Jordan Spieth has revealed how his favourite quote from former US President Theodore Roosevelt about “the man in the arena” helped him silence his critics as he overcame a second potential final-round major meltdown to become Open champion last summer.
The newly-engaged Texan starts his 2018 campaign today in Hawaii, where his rivals in the $6.3 million Sentry Tournament of Champions include two other major winners from last year, US Open champion Brooks Koepka and US PGA title holder Justin Thomas, as well as world No 1 Dustin Johnson.
Spieth is excited about a year that has seen excitement levels rise considerably in the game on the back of Tiger Woods making his promising return in the Hero World Challenge in the Bahamas in December after a ten-month injury lay-off.
The 24-year-old felt he accomplished a lot of his goals for 2017, the main one being his Claret Jug success at Royal Birkdale, where he was in danger of suffering a repeat of his last-day collapse in the 2016 Masters before showing great resolve to win by three shots after covering the final five holes in five-under-par.
“I’m in a fantastic place compared to where I was last year,” confessed Spieth, speaking in his press conference for this week’s PGA Tour event at Kapalua, where the field also includes 2015 Scottish Open champion Rickie Fowler and last year’s DP World Tour champion, Spaniard Jon Rahm.
“If you get yourself in position enough times, it will go your way, like it did at the US Open for me at Chambers Bay [where he made it back-to-back major wins after winning The Masters in 2015]. And sometimes it will go the other way, like it did at the 2016 Masters, and I wasn’t prepared for the other way.
“The stress that it put on me for a lot of the rest of the year inhibited confidence in my own game and my ability. It shouldn’t have, but I think that 2017, [winning] the Open, just did wonders for me individually.
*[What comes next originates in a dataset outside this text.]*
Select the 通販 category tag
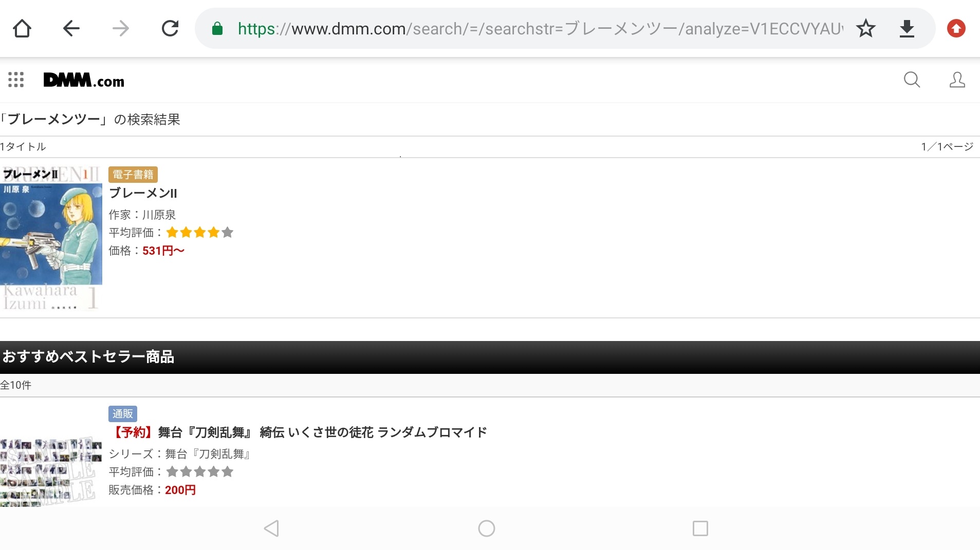click(122, 414)
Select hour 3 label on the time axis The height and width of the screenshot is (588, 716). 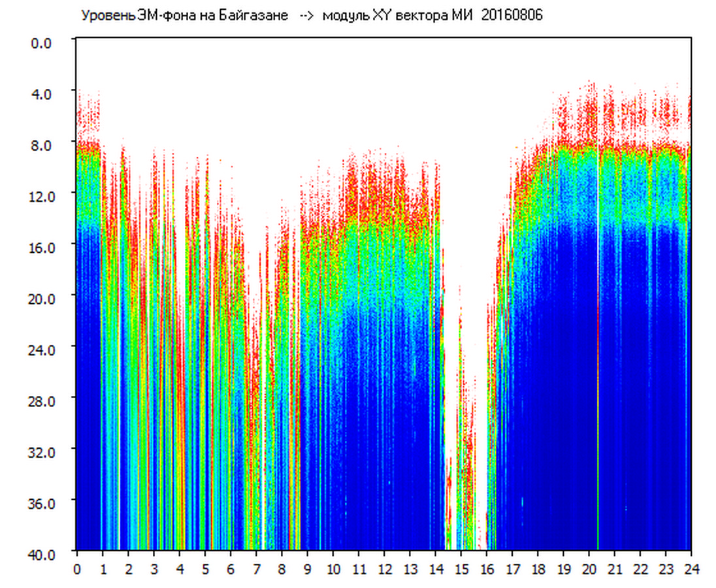coord(154,569)
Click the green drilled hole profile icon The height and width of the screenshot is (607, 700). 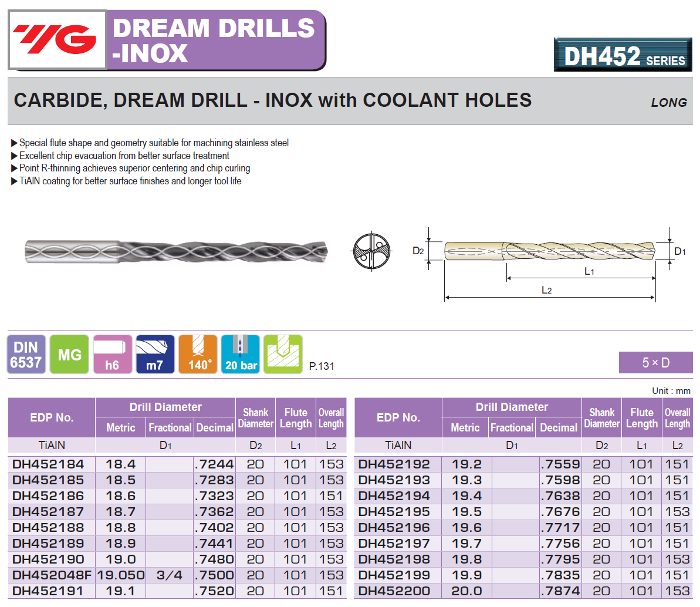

And not only my view of myself, but my view on being the man in the arena.”
While annoyed with himself that he was unable to remember the exact quote, Spieth said that view had been formed from the words of Roosevelt from a speech entitled “Citizenship In A Republic” that he delivered in Paris in 1910.
In essence, Roosevelt said that only someone who had experienced both “error and shortcoming” and the “triumph of high achievement” after having their face “marred by dust and sweat and blood” was in a position to know if they had delivered and not any critics.
“That quote from Teddy Roosevelt is my favourite quote from all time,” insisted the world No 2. “It’s about the man that puts it on the line every day, that pretty much I should only care about myself putting it on the line every single day, recognising what’s going to come with it. And, in sport, nobody’s perfect.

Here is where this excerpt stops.